Top of RECORDS SUPPLIED

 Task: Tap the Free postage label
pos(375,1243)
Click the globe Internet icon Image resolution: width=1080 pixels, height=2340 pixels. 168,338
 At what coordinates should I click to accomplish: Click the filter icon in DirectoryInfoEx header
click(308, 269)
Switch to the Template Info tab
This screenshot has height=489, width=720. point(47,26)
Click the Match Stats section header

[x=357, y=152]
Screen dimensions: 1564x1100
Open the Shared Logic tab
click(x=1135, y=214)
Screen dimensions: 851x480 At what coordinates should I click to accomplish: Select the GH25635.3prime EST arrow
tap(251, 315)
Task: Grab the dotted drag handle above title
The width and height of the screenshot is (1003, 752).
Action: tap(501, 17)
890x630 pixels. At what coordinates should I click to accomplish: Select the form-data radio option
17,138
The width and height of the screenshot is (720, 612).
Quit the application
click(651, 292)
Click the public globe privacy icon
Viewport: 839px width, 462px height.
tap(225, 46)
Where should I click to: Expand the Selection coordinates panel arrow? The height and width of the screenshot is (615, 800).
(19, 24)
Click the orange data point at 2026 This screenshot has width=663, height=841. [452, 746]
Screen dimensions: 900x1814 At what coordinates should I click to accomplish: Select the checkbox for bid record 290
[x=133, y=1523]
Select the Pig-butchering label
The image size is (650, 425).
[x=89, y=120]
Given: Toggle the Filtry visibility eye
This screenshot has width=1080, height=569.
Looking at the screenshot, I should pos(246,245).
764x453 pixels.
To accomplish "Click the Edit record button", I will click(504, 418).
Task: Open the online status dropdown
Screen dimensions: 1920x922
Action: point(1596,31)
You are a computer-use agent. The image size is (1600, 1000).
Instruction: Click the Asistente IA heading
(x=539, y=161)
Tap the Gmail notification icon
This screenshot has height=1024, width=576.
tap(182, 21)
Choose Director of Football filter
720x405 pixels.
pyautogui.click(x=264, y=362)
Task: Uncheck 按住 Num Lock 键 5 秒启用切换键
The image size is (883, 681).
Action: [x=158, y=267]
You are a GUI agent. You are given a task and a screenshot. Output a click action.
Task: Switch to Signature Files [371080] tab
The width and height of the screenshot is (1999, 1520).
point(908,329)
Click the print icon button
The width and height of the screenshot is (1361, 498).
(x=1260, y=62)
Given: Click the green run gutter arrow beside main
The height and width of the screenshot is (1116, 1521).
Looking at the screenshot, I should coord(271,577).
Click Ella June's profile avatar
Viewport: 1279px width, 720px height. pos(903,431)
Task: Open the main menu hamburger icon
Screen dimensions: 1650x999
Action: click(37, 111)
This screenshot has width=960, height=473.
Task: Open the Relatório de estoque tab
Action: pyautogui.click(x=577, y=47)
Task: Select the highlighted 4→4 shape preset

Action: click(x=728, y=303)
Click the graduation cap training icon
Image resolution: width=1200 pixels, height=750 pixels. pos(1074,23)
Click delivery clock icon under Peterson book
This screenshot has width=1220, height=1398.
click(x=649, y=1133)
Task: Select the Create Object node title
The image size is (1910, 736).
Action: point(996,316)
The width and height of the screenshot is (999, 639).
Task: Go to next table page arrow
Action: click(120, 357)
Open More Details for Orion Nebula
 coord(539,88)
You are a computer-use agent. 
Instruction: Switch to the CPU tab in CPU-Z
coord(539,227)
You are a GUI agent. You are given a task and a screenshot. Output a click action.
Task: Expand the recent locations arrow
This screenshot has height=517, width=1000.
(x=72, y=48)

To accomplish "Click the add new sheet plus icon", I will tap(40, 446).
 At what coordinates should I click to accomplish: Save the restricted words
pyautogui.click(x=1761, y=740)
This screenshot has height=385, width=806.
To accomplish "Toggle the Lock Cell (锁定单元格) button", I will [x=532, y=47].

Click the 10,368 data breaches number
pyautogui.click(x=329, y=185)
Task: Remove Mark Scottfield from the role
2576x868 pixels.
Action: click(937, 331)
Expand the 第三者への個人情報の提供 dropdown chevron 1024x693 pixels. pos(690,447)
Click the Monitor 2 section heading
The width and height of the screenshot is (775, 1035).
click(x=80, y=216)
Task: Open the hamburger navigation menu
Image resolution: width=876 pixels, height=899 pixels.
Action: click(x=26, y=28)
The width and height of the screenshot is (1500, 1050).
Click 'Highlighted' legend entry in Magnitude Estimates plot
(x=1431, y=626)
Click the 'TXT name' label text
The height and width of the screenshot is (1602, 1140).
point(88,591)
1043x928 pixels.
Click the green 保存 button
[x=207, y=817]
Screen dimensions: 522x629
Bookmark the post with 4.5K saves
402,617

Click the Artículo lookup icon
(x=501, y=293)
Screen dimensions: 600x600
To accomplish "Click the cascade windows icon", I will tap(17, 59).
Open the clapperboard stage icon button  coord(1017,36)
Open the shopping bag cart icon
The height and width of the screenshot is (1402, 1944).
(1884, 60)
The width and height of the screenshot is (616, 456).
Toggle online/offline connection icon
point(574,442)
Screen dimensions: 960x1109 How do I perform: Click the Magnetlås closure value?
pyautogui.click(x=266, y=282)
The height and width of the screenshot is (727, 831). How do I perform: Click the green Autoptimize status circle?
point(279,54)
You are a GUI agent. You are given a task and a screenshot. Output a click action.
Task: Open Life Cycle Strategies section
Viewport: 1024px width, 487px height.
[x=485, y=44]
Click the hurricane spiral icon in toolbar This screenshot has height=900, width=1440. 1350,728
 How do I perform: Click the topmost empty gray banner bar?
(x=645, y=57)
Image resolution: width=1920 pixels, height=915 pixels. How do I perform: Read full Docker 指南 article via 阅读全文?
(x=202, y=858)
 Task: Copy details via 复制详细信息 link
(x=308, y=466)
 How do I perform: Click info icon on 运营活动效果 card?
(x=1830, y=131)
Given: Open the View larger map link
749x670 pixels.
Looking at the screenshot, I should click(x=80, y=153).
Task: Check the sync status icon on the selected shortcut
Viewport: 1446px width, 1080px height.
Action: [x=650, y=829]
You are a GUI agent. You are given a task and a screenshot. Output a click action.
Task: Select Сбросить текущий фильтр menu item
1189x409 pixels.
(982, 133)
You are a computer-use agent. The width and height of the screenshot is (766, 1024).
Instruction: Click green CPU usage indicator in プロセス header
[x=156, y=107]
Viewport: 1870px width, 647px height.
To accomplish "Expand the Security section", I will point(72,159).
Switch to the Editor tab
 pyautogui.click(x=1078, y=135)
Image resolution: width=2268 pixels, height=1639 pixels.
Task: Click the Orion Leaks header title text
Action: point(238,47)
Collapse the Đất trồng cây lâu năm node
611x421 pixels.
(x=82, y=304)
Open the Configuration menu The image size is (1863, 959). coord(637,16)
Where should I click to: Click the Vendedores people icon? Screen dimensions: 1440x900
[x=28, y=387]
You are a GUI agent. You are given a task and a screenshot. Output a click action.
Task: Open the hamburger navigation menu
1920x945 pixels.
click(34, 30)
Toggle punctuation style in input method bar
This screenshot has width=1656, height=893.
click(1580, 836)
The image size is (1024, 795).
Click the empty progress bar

Bottom of RECORDS SUPPLIED

[PROBLEM STATEMENT]:
Give back each record exactly, from the first line through the last.

[EXERCISE OUTPUT]:
 Task: Tap the Free postage label
pos(375,1243)
Click the globe Internet icon Image resolution: width=1080 pixels, height=2340 pixels. 168,338
 At what coordinates should I click to accomplish: Click the filter icon in DirectoryInfoEx header
click(308, 269)
Switch to the Template Info tab
This screenshot has height=489, width=720. point(47,26)
Click the Match Stats section header

[x=357, y=152]
Screen dimensions: 1564x1100
Open the Shared Logic tab
click(x=1135, y=214)
Screen dimensions: 851x480 At what coordinates should I click to accomplish: Select the GH25635.3prime EST arrow
tap(251, 315)
Task: Grab the dotted drag handle above title
The width and height of the screenshot is (1003, 752).
Action: tap(501, 17)
890x630 pixels. At what coordinates should I click to accomplish: Select the form-data radio option
17,138
The width and height of the screenshot is (720, 612).
Quit the application
click(651, 292)
Click the public globe privacy icon
Viewport: 839px width, 462px height.
tap(225, 46)
Where should I click to: Expand the Selection coordinates panel arrow? The height and width of the screenshot is (615, 800).
(19, 24)
Click the orange data point at 2026 This screenshot has width=663, height=841. [452, 746]
Screen dimensions: 900x1814 At what coordinates should I click to accomplish: Select the checkbox for bid record 290
[x=133, y=1523]
Select the Pig-butchering label
The image size is (650, 425).
[x=89, y=120]
Given: Toggle the Filtry visibility eye
This screenshot has width=1080, height=569.
Looking at the screenshot, I should pos(246,245).
764x453 pixels.
To accomplish "Click the Edit record button", I will click(504, 418).
Task: Open the online status dropdown
Screen dimensions: 1920x922
Action: point(1596,31)
You are a computer-use agent. The image size is (1600, 1000).
Instruction: Click the Asistente IA heading
(x=539, y=161)
Tap the Gmail notification icon
This screenshot has height=1024, width=576.
tap(182, 21)
Choose Director of Football filter
720x405 pixels.
pyautogui.click(x=264, y=362)
Task: Uncheck 按住 Num Lock 键 5 秒启用切换键
The image size is (883, 681).
Action: [x=158, y=267]
You are a GUI agent. You are given a task and a screenshot. Output a click action.
Task: Switch to Signature Files [371080] tab
The width and height of the screenshot is (1999, 1520).
point(908,329)
Click the print icon button
The width and height of the screenshot is (1361, 498).
(x=1260, y=62)
Given: Click the green run gutter arrow beside main
The height and width of the screenshot is (1116, 1521).
Looking at the screenshot, I should coord(271,577).
Click Ella June's profile avatar
Viewport: 1279px width, 720px height. pos(903,431)
Task: Open the main menu hamburger icon
Screen dimensions: 1650x999
Action: click(37, 111)
This screenshot has width=960, height=473.
Task: Open the Relatório de estoque tab
Action: pyautogui.click(x=577, y=47)
Task: Select the highlighted 4→4 shape preset

Action: click(x=728, y=303)
Click the graduation cap training icon
Image resolution: width=1200 pixels, height=750 pixels. pos(1074,23)
Click delivery clock icon under Peterson book
This screenshot has width=1220, height=1398.
click(x=649, y=1133)
Task: Select the Create Object node title
The image size is (1910, 736).
Action: point(996,316)
The width and height of the screenshot is (999, 639).
Task: Go to next table page arrow
Action: click(120, 357)
Open More Details for Orion Nebula
 coord(539,88)
You are a computer-use agent. 
Instruction: Switch to the CPU tab in CPU-Z
coord(539,227)
You are a GUI agent. You are given a task and a screenshot. Output a click action.
Task: Expand the recent locations arrow
This screenshot has height=517, width=1000.
(x=72, y=48)

To accomplish "Click the add new sheet plus icon", I will tap(40, 446).
 At what coordinates should I click to accomplish: Save the restricted words
pyautogui.click(x=1761, y=740)
This screenshot has height=385, width=806.
To accomplish "Toggle the Lock Cell (锁定单元格) button", I will [x=532, y=47].

Click the 10,368 data breaches number
pyautogui.click(x=329, y=185)
Task: Remove Mark Scottfield from the role
2576x868 pixels.
Action: click(937, 331)
Expand the 第三者への個人情報の提供 dropdown chevron 1024x693 pixels. pos(690,447)
Click the Monitor 2 section heading
The width and height of the screenshot is (775, 1035).
click(x=80, y=216)
Task: Open the hamburger navigation menu
Image resolution: width=876 pixels, height=899 pixels.
Action: click(x=26, y=28)
The width and height of the screenshot is (1500, 1050).
Click 'Highlighted' legend entry in Magnitude Estimates plot
(x=1431, y=626)
Click the 'TXT name' label text
The height and width of the screenshot is (1602, 1140).
point(88,591)
1043x928 pixels.
Click the green 保存 button
[x=207, y=817]
Screen dimensions: 522x629
Bookmark the post with 4.5K saves
402,617

Click the Artículo lookup icon
(x=501, y=293)
Screen dimensions: 600x600
To accomplish "Click the cascade windows icon", I will tap(17, 59).
Open the clapperboard stage icon button  coord(1017,36)
Open the shopping bag cart icon
The height and width of the screenshot is (1402, 1944).
(1884, 60)
The width and height of the screenshot is (616, 456).
Toggle online/offline connection icon
point(574,442)
Screen dimensions: 960x1109 How do I perform: Click the Magnetlås closure value?
pyautogui.click(x=266, y=282)
The height and width of the screenshot is (727, 831). How do I perform: Click the green Autoptimize status circle?
point(279,54)
You are a GUI agent. You are given a task and a screenshot. Output a click action.
Task: Open Life Cycle Strategies section
Viewport: 1024px width, 487px height.
[x=485, y=44]
Click the hurricane spiral icon in toolbar This screenshot has height=900, width=1440. 1350,728
 How do I perform: Click the topmost empty gray banner bar?
(x=645, y=57)
Image resolution: width=1920 pixels, height=915 pixels. How do I perform: Read full Docker 指南 article via 阅读全文?
(x=202, y=858)
 Task: Copy details via 复制详细信息 link
(x=308, y=466)
 How do I perform: Click info icon on 运营活动效果 card?
(x=1830, y=131)
Given: Open the View larger map link
749x670 pixels.
Looking at the screenshot, I should click(x=80, y=153).
Task: Check the sync status icon on the selected shortcut
Viewport: 1446px width, 1080px height.
Action: [x=650, y=829]
You are a GUI agent. You are given a task and a screenshot. Output a click action.
Task: Select Сбросить текущий фильтр menu item
1189x409 pixels.
(982, 133)
You are a computer-use agent. The width and height of the screenshot is (766, 1024).
Instruction: Click green CPU usage indicator in プロセス header
[x=156, y=107]
Viewport: 1870px width, 647px height.
To accomplish "Expand the Security section", I will point(72,159).
Switch to the Editor tab
 pyautogui.click(x=1078, y=135)
Image resolution: width=2268 pixels, height=1639 pixels.
Task: Click the Orion Leaks header title text
Action: point(238,47)
Collapse the Đất trồng cây lâu năm node
611x421 pixels.
(x=82, y=304)
Open the Configuration menu The image size is (1863, 959). coord(637,16)
Where should I click to: Click the Vendedores people icon? Screen dimensions: 1440x900
[x=28, y=387]
You are a GUI agent. You are given a task and a screenshot. Output a click action.
Task: Open the hamburger navigation menu
1920x945 pixels.
click(34, 30)
Toggle punctuation style in input method bar
This screenshot has width=1656, height=893.
click(1580, 836)
The image size is (1024, 795).
Click the empty progress bar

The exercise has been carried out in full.